EVERYONE IS AWARE OF the difficult and menacing situation in which human society—shrunk into one community with a common fate—finds itself, but only a few act accordingly. Most people go on living their everyday life: half frightened, half indifferent, they behold the ghostly tragi-comedy that is being performed on the international stage before the eyes and ears of the world. But on that stage, on which the actors under the floodlights play their ordained parts, our fate of tomorrow, life or death of the nations, is being decided.
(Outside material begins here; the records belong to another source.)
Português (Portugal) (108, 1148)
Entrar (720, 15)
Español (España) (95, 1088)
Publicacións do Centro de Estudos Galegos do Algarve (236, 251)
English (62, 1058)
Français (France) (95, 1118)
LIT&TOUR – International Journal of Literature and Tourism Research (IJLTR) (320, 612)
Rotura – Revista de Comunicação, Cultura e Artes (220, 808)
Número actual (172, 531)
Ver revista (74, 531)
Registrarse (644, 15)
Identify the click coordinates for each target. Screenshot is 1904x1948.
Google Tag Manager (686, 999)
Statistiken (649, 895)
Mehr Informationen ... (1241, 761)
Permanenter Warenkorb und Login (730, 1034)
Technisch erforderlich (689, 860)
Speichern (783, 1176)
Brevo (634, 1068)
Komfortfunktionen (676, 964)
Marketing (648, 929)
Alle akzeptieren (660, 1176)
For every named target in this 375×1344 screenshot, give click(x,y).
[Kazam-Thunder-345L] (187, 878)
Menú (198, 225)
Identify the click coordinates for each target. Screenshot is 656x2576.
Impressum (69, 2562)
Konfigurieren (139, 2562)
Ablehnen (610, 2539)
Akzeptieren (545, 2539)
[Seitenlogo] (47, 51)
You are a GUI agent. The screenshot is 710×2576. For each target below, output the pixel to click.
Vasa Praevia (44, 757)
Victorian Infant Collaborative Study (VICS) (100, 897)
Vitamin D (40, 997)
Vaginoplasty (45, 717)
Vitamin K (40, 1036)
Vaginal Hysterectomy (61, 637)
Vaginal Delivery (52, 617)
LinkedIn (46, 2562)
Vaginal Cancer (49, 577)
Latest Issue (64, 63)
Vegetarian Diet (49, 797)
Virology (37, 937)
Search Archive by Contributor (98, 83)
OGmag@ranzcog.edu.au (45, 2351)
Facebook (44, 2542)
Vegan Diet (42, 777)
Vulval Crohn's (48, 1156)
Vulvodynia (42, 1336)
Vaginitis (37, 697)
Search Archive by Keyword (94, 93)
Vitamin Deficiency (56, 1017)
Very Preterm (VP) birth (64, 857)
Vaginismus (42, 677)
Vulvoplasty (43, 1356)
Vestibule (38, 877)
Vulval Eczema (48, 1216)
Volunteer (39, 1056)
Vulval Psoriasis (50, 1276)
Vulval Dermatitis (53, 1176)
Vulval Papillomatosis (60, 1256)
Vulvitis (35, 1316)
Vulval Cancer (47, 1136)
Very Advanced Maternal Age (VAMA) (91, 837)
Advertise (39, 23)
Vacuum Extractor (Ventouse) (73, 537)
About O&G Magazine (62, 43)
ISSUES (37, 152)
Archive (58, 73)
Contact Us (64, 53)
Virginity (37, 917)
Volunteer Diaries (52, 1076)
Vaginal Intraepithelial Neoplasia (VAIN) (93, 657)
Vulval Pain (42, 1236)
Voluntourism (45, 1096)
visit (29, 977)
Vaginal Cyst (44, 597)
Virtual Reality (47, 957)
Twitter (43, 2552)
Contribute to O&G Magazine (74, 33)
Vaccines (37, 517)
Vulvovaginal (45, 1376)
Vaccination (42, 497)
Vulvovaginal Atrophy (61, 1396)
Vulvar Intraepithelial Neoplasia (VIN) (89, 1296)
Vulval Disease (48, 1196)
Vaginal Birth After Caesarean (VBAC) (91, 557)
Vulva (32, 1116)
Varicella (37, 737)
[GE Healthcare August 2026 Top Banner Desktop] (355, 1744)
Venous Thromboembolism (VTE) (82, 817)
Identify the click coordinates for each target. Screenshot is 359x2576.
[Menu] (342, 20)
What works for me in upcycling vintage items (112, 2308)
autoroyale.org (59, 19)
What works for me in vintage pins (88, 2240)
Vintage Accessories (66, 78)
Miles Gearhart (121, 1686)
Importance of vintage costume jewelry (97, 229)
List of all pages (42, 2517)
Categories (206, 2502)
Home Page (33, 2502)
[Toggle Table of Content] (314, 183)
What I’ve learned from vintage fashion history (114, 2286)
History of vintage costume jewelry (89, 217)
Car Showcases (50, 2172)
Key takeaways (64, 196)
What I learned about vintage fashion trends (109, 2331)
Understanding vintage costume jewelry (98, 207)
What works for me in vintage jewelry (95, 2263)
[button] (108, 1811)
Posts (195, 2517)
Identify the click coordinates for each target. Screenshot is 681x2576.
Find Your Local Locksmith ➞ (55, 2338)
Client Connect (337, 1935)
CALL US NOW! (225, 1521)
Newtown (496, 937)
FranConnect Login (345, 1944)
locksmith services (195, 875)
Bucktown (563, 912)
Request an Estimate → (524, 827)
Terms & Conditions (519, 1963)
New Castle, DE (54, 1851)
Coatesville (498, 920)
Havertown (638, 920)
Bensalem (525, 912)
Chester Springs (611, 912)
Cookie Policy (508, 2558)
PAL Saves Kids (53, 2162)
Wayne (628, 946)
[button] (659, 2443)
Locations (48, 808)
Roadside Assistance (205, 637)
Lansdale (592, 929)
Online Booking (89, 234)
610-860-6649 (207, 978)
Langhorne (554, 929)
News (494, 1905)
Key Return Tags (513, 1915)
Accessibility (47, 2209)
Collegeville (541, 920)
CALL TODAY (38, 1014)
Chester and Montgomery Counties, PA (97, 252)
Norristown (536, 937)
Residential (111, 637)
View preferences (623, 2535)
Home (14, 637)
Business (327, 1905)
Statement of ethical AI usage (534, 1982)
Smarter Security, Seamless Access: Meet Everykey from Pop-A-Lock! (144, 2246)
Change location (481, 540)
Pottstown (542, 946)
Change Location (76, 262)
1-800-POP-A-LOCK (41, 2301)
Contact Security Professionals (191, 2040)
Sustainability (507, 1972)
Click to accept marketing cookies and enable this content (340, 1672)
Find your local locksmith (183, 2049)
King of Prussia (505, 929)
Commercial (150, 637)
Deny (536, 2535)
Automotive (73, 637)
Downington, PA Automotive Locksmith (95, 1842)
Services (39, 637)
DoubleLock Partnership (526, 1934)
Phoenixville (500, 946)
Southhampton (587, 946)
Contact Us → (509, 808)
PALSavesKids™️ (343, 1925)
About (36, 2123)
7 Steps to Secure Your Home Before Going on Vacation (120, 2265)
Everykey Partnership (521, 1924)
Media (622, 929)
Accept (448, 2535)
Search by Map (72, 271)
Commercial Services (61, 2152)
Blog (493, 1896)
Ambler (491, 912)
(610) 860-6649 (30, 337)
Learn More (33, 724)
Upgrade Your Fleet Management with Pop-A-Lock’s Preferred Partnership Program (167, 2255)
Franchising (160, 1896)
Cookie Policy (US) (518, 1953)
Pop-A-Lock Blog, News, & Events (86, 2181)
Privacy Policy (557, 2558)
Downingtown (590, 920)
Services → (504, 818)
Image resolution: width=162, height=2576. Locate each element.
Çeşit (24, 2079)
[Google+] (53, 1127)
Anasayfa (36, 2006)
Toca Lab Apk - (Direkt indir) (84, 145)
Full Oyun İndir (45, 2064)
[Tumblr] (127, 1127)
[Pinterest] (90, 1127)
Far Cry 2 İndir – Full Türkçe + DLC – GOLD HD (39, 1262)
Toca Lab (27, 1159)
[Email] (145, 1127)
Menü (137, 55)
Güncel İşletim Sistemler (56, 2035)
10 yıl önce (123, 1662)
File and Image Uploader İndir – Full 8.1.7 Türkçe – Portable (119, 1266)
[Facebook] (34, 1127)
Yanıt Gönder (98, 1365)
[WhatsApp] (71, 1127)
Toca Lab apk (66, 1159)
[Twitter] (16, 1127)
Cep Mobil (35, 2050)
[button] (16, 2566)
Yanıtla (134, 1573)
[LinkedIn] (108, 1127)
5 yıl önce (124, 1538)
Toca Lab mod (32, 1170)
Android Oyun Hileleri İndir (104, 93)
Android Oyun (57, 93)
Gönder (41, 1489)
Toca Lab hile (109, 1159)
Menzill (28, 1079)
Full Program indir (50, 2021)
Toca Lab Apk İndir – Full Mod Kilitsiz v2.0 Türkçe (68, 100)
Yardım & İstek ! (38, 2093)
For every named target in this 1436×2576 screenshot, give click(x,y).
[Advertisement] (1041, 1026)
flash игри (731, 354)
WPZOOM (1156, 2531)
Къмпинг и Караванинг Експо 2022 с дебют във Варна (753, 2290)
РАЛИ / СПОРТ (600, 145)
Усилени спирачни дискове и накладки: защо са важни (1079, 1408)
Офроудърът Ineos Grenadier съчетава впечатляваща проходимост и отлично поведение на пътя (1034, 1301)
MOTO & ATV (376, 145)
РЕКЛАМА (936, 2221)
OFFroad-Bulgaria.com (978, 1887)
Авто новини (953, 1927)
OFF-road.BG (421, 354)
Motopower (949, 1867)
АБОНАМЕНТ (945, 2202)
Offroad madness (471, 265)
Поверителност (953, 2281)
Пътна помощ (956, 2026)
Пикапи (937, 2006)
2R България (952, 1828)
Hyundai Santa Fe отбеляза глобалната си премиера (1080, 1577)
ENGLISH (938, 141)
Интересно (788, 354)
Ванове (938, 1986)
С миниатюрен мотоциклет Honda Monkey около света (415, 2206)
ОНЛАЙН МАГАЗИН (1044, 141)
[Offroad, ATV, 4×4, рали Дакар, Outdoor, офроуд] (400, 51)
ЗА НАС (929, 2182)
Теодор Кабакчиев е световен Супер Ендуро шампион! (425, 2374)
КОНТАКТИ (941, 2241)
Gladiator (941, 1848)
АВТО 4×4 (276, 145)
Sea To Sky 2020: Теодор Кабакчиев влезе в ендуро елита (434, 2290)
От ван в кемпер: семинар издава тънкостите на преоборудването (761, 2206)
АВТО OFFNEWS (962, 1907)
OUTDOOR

It would be different if the problem were not one of things made by Man himself, such as the atomic bomb and other means of mass destruction equally menacing all peoples. It would be different, for instance, if an epidemic of bubonic plague were threatening the entire world. In such a case conscientious and expert persons would be brought together and they would work out an intelligent plan to combat the plague. After having reached agreement upon the right ways and means, they would submit their plan to the governments. Those would hardly raise serious objections but rather agree speedily on the measures to be taken. They certainly would never think of trying to handle the matter in such a way that their own nation would be spared whereas the next one would be decimated.
But could not our situation be compared to one of a menacing epidemic? People are unable to view this situation in its true light, for their eyes are blinded by passion. General fear and anxiety create hatred and aggressiveness. The adaptation to warlike aims and activities has corrupted the mentality of man; as a result, intelligent, objective and humane thinking has hardly any effect and is even suspected and persecuted as unpatriotic.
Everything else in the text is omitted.